Wealth rarely lasts much beyond the grandkids. Due to taxes, spending, the dilution of wealth through children and their children’s children, wealth usually perishes. But that is not the case with the Rockefeller family.
They are now in the seventh generation with as many as 170 heirs. And the family has managed to sustain their wealth. In 2016, they had more than 10 billion. There are more than 250 members of the family, all direct descendants of John D. Rockefeller and Laura Spelman Rockefeller.
Once, John Rockefeller said that the “rich man shouldn’t die rich, the rich man should die having done good things with the wealth he has created”. But as with all good and legendary stories, it all starts with a great character. And that is exactly John D. Rockefeller, who was the first registered billionaire in the world.
But he was not born with a silver spoon.

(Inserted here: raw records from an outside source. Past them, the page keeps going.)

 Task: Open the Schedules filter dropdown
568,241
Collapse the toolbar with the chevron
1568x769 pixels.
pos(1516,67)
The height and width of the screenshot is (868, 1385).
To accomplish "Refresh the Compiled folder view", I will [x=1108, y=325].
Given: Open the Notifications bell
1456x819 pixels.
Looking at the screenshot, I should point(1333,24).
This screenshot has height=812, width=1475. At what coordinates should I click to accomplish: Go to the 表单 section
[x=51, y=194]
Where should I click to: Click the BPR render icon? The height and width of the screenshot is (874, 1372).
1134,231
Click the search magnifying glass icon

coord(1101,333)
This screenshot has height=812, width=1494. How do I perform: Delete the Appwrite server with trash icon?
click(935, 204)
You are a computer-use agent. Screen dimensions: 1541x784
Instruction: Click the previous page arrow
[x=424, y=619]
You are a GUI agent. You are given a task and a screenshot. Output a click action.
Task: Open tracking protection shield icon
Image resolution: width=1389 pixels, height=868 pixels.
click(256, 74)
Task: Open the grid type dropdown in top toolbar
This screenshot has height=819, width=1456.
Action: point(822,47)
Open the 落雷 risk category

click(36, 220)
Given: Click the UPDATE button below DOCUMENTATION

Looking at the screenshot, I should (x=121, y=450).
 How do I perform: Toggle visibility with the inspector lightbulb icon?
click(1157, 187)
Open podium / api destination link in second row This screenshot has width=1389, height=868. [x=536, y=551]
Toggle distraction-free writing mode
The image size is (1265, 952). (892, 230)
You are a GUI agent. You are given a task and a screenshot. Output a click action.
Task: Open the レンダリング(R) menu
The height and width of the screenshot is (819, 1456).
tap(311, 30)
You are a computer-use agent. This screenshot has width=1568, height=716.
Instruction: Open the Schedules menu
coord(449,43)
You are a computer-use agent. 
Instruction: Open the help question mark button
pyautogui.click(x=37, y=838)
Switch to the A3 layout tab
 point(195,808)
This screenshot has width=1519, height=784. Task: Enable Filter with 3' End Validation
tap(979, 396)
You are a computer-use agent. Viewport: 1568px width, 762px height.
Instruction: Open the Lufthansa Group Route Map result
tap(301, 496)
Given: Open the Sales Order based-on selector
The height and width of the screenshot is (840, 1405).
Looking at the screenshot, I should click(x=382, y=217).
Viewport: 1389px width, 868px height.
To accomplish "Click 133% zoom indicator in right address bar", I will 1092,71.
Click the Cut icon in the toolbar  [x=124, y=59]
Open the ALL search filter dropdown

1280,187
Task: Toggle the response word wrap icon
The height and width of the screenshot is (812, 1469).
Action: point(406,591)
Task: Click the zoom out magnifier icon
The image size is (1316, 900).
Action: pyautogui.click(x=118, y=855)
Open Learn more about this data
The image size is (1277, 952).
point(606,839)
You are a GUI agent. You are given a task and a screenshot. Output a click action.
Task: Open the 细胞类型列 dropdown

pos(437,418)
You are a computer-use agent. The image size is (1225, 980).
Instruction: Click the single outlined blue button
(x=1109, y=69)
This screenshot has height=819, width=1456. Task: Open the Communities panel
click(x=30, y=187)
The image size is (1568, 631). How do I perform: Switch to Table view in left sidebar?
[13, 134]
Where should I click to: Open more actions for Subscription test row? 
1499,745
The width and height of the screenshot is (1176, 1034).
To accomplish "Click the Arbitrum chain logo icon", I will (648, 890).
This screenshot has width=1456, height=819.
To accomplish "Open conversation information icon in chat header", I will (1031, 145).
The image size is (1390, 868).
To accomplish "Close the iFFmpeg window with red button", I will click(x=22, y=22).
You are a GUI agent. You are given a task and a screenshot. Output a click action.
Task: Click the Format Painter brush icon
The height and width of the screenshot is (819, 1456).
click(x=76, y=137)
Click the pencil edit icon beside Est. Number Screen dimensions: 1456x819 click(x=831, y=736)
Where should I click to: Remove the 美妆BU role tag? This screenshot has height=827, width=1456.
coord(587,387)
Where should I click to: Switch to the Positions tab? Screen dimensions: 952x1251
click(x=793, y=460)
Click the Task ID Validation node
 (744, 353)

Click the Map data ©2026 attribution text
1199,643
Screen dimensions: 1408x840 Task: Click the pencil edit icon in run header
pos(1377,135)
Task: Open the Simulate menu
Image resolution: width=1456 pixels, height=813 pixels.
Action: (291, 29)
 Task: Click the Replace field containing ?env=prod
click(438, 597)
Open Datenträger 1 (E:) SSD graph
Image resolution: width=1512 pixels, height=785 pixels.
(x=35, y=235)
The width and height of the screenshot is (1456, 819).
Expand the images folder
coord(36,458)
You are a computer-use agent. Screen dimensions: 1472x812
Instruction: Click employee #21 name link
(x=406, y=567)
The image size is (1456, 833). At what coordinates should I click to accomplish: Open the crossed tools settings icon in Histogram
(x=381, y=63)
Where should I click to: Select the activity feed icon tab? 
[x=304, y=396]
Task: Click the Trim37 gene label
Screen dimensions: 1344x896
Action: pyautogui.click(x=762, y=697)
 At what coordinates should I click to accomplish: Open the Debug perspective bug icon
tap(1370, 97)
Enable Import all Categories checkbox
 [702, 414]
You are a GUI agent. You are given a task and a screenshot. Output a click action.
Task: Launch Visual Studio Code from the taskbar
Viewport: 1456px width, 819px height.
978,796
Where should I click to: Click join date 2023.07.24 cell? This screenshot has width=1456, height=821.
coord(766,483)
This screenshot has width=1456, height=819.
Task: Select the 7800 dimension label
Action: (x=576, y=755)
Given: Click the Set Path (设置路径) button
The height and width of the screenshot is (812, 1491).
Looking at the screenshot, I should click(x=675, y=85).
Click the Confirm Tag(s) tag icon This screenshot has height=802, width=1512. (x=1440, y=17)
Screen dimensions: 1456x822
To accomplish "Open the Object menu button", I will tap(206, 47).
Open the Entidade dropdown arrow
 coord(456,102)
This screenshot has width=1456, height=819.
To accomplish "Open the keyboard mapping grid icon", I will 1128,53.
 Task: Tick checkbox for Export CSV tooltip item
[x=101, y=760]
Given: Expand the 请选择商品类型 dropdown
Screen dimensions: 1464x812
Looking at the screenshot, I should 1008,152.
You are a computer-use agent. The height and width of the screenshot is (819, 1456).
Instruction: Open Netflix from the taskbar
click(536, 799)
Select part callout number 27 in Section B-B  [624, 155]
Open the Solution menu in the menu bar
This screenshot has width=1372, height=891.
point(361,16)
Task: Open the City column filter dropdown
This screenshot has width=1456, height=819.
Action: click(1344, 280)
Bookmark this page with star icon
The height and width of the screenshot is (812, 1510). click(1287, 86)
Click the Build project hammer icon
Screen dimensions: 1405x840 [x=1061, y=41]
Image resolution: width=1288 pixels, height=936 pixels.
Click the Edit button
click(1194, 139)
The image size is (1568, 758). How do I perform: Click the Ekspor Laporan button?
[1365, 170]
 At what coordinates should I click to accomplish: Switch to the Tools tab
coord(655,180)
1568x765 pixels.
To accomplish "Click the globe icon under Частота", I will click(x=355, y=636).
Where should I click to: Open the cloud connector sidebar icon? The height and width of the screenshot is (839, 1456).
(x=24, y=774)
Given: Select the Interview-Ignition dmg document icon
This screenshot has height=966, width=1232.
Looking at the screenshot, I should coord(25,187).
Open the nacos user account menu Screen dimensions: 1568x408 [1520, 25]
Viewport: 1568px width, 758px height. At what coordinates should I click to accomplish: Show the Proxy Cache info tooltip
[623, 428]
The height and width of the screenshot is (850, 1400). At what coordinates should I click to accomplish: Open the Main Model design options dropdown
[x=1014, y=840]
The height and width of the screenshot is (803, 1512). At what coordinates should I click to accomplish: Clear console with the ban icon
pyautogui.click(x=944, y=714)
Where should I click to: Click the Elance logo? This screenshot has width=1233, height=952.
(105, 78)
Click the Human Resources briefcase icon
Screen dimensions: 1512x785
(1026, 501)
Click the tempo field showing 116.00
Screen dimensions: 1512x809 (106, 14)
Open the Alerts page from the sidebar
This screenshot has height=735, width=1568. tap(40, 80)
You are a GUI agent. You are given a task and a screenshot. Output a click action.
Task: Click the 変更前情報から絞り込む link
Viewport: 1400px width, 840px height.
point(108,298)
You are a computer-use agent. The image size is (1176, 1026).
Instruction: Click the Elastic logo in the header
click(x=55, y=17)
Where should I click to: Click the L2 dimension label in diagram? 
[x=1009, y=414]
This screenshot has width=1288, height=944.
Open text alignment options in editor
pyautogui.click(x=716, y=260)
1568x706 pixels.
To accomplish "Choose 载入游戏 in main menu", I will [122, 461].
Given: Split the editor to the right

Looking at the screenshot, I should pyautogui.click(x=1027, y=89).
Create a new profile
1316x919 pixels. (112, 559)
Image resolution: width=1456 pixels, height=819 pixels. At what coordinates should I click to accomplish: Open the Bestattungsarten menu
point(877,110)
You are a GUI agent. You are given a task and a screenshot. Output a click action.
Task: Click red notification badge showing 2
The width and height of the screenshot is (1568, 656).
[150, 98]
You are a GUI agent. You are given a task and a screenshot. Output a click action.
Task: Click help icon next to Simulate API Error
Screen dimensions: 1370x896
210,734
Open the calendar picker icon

John was born into a poor family. There are many rumors and mysteries surrounding the identity of his father. Some say he was a thief, others that he was a gambler. In any case, John was struggling to make ends meet. His family moved from Richford, New York, to Cleveland, Ohio in search of better luck. At the time, John was 14 years old.
John was the second of six children. And his ambition became evident from a young age. He got his first job as an assistant bookkeeper for a merchant firm when he was 16. After four years in the company, he started looking at other opportunities. John started pursuing his own dreams when he was 20 years.
He founded a commission merchant company with a partner. And by the end of the year, their company grossed $450,000.
Some might say he was at the right place at the right time. But he also had a sense of business. Sensing the oil boom, he opened a refinery near Pittsburgh in 1863. Within just two years, the refinery was the largest in the area.
In 1870, he opened his company, Standard Oil Company. Profits were high from the early days. He used his talent at streamlining operations, but also the favorable economic conditions. Motivated by the early success, John took an even more aggressive approach.
Within two years, Standard Oil controlled almost all refineries in the Cleveland area. His next move was to forge partnerships with railroad companies in order to transport his oil as economically as possible. He also bought pipelines and oil terminals. John even bought land to prevent rivals from establishing transportation infrastructure.
What made John and the Rockefellers successful was the streamlined process. They controlled the totality of oil, from extraction, through transport, and then its retail and whole selling. By the end of the 19th century, Standard Oil was a holding and a corporation with a virtual monopoly in terms of oil in the US.
Because of the increased importance of oil in the world and economy, John and the Rockefellers had great power.
In 1916, John officially became the world’s first billionaire. When he died in 1937, his assets totaled 1.5% of U.S. economic production.
David Rockefeller Jr., who served as chairman of the Rockefeller & Co until his death in 2017, pointed to the secrets to wealth and success of his family. He pointed to four main components, but the first one is regular family meetings.
The Rockefellers meet as family two times per year, and often, there are more than 100 of them in the same room. Usually, that happens for the Christmas lunch. Everybody gets invited to these meetings when they turn 21 years old. During the meetings, the family talks about directions, projects, new members, and other news related to the family.
The glue holding all together is their family values. And that applies mostly to philanthropy. The family have many family foundations, with the Rockefeller Foundation being the biggest one. The foundation have a combined endowment of more than $5 billion.
Family members are involved in the foundations and choose the causes they support. And everything goes back to John Rockefeller, whose mantra is inscribed in stone at Rockefeller Center. It says “For every right implies a responsibility, every opportunity, an obligation, every possession, a duty”.
David Rockefeller, for example, gave to charity with his very first allowance at the age of 10.